CJ was asking whether transcendentalism was a theology, i.e. focused on some deity or deities. D.W. Jacobs wrote I cogent reply, saying transcendentalism was more a philosophy than a theology.
What I wrote:
Conventionally (parochially) Transcendentalism was a literary movement, centered around Concord MA, that was tied off during, or shortly after, the Civil War between the two sets of states, the pro and anti slavery, with territories up for grabs.
The Philosophy shop talks have largely not embraced Transcendentalism as a thing, preferring to leave it in Literature, which is why Emerson doesn't get a lot of air time, despite Nietzsche's admiration for the guy's raw "Zarathustraness" (Nietzsche comes after Emerson, and before Hitler, going crazy around the time Hitler is born).
Connecting Bucky Fuller back to his great aunt Margaret and using Synergetics as a "next bead" on the Transcendentalist curriculum necklace, is not something anyone is doing aside from me, to my knowledge.
My curriculum, in recent times, has reconnected to a teacher from Princeton days (1976-1980), Richard Rorty, and his slim tome (borrowable for free at archive.org) entitled Achieving Our Country.
Rorty confesses to being a leftie by upbringing and sympathies, but he sees a path back to German idealism through such as Emerson, without mentioning Transcendentalism by name.
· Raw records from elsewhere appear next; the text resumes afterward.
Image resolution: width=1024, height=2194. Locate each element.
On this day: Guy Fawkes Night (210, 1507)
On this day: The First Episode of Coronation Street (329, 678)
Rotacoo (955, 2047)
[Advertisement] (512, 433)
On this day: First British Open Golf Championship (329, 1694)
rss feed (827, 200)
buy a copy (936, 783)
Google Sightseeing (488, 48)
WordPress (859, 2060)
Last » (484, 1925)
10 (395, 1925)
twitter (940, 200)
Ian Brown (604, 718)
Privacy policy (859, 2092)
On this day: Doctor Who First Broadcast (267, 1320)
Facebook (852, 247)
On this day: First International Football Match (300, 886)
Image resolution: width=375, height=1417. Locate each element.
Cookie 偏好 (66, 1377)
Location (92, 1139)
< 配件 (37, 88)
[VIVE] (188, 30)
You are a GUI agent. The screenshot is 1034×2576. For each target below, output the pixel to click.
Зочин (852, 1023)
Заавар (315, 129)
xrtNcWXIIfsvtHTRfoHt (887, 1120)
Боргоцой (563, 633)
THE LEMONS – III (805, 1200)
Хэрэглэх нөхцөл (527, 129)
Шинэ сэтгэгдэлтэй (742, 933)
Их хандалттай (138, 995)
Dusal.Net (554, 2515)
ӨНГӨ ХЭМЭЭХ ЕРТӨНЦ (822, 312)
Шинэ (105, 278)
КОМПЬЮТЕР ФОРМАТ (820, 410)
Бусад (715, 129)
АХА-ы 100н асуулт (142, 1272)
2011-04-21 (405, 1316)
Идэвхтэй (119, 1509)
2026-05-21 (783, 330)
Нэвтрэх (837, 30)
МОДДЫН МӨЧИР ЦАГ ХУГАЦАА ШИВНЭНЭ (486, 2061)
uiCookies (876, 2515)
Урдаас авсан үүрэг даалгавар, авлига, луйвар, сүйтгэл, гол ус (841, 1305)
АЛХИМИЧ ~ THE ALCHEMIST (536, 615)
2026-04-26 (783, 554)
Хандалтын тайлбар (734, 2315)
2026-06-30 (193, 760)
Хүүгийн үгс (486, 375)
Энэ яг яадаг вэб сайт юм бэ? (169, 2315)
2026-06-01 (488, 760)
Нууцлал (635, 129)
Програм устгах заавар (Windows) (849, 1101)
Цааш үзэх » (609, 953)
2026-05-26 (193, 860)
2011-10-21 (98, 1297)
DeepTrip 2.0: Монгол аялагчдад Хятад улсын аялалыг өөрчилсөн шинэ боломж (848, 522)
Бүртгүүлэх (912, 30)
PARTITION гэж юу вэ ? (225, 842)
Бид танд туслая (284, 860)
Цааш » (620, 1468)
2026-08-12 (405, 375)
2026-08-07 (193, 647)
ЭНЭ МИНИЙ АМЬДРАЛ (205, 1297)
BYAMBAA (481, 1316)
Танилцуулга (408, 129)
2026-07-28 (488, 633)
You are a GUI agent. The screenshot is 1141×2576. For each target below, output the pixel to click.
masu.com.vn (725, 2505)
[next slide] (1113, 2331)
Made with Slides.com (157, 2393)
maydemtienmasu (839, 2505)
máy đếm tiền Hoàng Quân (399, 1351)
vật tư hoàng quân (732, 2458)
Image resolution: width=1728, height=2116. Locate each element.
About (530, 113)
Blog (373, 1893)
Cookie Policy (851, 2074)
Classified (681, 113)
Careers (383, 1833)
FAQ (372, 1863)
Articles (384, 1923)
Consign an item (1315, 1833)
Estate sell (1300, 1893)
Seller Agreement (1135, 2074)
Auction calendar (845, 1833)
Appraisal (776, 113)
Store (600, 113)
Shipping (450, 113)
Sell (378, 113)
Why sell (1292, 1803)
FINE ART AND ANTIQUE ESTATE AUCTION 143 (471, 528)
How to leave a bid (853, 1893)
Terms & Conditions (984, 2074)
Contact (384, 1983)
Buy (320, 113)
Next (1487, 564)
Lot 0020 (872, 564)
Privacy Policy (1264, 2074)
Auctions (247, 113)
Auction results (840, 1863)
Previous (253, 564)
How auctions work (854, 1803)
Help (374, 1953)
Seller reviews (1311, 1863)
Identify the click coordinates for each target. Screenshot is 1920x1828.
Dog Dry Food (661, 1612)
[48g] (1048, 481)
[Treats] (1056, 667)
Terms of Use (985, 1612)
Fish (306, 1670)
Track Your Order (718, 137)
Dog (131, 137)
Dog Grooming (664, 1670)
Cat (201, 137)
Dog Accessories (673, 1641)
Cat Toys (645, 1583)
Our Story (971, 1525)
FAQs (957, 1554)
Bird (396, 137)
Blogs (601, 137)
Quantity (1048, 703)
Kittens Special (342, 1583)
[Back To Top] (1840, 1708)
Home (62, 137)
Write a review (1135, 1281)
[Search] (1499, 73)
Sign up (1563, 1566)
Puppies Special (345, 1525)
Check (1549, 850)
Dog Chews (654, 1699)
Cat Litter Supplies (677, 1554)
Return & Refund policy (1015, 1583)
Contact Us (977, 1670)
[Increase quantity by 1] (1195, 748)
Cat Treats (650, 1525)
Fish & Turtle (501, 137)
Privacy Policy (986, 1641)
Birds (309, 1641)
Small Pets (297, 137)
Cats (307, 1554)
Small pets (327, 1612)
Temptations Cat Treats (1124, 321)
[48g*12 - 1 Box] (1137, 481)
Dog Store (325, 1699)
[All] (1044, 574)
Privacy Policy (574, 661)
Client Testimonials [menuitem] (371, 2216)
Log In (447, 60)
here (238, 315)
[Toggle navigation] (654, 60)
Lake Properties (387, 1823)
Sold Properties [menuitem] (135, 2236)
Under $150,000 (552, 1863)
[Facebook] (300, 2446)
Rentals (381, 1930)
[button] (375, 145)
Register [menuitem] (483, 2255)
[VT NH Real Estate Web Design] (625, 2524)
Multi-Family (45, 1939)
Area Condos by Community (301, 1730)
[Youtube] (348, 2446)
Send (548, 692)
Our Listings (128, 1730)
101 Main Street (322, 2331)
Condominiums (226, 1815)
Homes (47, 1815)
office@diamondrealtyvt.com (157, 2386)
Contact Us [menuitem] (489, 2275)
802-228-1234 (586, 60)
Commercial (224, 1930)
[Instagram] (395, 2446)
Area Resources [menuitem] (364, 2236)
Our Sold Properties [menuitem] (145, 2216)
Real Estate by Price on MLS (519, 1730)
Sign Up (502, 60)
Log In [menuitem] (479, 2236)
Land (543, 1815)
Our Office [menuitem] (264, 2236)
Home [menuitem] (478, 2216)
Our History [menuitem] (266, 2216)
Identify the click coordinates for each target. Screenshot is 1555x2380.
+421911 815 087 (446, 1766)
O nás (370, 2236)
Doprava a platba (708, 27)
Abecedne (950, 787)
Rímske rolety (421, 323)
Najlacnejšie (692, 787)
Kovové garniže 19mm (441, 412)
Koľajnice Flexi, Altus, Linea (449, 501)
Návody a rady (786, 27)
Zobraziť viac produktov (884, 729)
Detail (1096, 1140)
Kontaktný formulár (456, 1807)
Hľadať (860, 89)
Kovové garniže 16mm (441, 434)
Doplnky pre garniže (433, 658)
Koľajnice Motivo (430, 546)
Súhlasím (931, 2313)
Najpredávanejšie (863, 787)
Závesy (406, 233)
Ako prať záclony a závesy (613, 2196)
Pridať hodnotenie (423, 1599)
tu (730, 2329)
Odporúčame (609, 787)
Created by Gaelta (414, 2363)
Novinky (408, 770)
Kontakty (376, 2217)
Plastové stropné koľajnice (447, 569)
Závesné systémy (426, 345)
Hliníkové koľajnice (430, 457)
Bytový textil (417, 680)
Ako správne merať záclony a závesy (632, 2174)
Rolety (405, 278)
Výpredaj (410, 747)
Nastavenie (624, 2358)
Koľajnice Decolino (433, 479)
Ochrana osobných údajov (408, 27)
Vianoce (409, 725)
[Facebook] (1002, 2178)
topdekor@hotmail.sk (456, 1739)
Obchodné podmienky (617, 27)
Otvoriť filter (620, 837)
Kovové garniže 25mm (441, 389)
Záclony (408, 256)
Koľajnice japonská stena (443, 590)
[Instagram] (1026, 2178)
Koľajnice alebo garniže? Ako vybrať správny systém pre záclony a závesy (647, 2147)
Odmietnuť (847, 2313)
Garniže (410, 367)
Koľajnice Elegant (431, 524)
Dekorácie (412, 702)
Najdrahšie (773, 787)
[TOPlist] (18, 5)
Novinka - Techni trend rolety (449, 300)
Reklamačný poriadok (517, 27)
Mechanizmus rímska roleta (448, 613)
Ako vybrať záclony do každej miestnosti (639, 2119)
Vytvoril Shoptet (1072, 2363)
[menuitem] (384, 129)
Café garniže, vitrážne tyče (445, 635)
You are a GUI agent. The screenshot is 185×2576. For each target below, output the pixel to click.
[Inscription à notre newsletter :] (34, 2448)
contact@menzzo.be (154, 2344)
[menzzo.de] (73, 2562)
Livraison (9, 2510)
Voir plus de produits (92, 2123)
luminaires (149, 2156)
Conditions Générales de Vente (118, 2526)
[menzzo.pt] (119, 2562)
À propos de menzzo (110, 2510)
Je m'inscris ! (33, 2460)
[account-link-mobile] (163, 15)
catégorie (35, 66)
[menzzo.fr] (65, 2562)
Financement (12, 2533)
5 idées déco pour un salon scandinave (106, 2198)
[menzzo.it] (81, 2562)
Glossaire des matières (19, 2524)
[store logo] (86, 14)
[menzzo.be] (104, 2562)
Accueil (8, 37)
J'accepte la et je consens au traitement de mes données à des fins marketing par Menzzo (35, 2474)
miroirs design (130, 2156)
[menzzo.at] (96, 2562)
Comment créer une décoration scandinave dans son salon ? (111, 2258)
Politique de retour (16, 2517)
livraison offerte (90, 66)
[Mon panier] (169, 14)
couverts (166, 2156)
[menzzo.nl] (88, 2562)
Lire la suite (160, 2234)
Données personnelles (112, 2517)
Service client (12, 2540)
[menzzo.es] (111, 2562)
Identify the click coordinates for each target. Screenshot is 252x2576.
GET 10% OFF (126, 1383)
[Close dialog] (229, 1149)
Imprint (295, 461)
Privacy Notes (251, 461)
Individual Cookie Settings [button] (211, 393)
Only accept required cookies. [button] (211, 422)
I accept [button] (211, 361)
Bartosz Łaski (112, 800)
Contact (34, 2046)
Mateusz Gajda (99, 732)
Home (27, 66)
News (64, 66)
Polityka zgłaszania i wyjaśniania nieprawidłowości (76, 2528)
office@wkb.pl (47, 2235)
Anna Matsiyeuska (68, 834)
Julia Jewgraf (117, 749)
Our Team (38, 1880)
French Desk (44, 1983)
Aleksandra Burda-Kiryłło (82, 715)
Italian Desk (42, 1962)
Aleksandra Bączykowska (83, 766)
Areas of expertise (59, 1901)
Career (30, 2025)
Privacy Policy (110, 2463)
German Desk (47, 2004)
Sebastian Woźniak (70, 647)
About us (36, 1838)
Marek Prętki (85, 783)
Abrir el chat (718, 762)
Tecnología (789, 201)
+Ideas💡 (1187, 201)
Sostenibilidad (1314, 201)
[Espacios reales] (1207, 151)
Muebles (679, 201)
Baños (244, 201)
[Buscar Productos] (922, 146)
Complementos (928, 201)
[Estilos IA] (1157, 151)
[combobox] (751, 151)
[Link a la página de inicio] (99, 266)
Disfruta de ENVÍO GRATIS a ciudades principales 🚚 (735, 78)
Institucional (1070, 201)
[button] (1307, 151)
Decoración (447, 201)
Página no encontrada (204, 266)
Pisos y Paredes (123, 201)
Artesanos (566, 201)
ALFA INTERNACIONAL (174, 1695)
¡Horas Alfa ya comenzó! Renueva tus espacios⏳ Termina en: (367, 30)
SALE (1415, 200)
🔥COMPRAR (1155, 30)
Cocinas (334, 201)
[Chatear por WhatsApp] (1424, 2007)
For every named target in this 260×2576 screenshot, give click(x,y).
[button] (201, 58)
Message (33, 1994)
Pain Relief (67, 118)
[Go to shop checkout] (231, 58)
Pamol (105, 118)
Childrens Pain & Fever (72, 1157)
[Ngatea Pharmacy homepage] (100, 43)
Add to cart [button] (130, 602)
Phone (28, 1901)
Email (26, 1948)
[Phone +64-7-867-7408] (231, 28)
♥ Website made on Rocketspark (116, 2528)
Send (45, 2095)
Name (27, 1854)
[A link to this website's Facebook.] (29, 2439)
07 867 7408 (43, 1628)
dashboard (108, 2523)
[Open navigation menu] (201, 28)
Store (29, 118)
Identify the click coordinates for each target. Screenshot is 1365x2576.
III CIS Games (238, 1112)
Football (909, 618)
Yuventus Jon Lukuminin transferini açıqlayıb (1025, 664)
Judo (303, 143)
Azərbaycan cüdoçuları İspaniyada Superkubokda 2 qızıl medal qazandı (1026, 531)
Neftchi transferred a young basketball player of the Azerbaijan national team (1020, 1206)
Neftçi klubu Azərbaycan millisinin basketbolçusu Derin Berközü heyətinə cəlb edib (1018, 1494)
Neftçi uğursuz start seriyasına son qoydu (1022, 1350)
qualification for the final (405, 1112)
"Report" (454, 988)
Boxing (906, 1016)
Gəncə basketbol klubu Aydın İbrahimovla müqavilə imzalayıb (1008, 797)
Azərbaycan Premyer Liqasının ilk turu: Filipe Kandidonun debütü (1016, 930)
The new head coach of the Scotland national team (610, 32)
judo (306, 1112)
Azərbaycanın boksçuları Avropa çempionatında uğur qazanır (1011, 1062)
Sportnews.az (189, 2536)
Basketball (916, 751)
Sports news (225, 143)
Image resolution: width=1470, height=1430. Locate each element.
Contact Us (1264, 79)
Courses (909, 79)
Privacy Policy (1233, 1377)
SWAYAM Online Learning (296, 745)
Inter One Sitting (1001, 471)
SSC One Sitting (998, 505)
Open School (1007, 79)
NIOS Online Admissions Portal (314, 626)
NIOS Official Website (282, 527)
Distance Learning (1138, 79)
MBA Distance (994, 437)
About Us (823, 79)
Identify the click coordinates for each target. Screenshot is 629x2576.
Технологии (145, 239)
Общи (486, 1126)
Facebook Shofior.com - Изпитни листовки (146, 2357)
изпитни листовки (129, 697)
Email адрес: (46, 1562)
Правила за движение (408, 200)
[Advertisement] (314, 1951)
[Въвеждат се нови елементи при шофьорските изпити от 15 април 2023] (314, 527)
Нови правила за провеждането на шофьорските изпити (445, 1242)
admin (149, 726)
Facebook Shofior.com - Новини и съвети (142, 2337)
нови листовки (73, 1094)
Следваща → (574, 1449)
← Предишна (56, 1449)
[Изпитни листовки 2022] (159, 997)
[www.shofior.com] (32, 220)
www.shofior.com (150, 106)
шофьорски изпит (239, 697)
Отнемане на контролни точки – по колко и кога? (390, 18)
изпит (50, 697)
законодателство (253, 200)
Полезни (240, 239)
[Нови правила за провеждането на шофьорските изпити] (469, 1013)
One could read it as an earnestly nationalistic (in the sense of patriotic) work, which surprised a lot of people (didn't seem fashionable). Anyway, he advances the idea of an indigenous (as in American) leftism that isn't a Marxism. Imagine that. I think Bucky dovetails.
Then, I've been watching the Dalai Lama on Facebook a lot and seeing what he hopes and wants for India: "pool all your collective wisdom from the sacred traditions (of action and inquiry) but secularize it, bring it to that neutral ground where you're not advancing the agenda of some religion" (paraphrase).
Lots of people say stuff like that, but coming from him of all people... Anyway, again I think the Bucky stuff dovetails as he's calling for a design science revolution, which I think of as the ongoing open source revolution, an engineering project, not some revivalist sectarian carnival. Bucky is not a messiah. A bodhisattva maybe, like Richard Stallman.
Rorty's lefty liberal (in the best sense) patriotism fits well with Grunch of Giants, for its revolutionary globalism. I string these two works on the same "curriculum necklace" (so-called "reading programs" -- like beads on a string).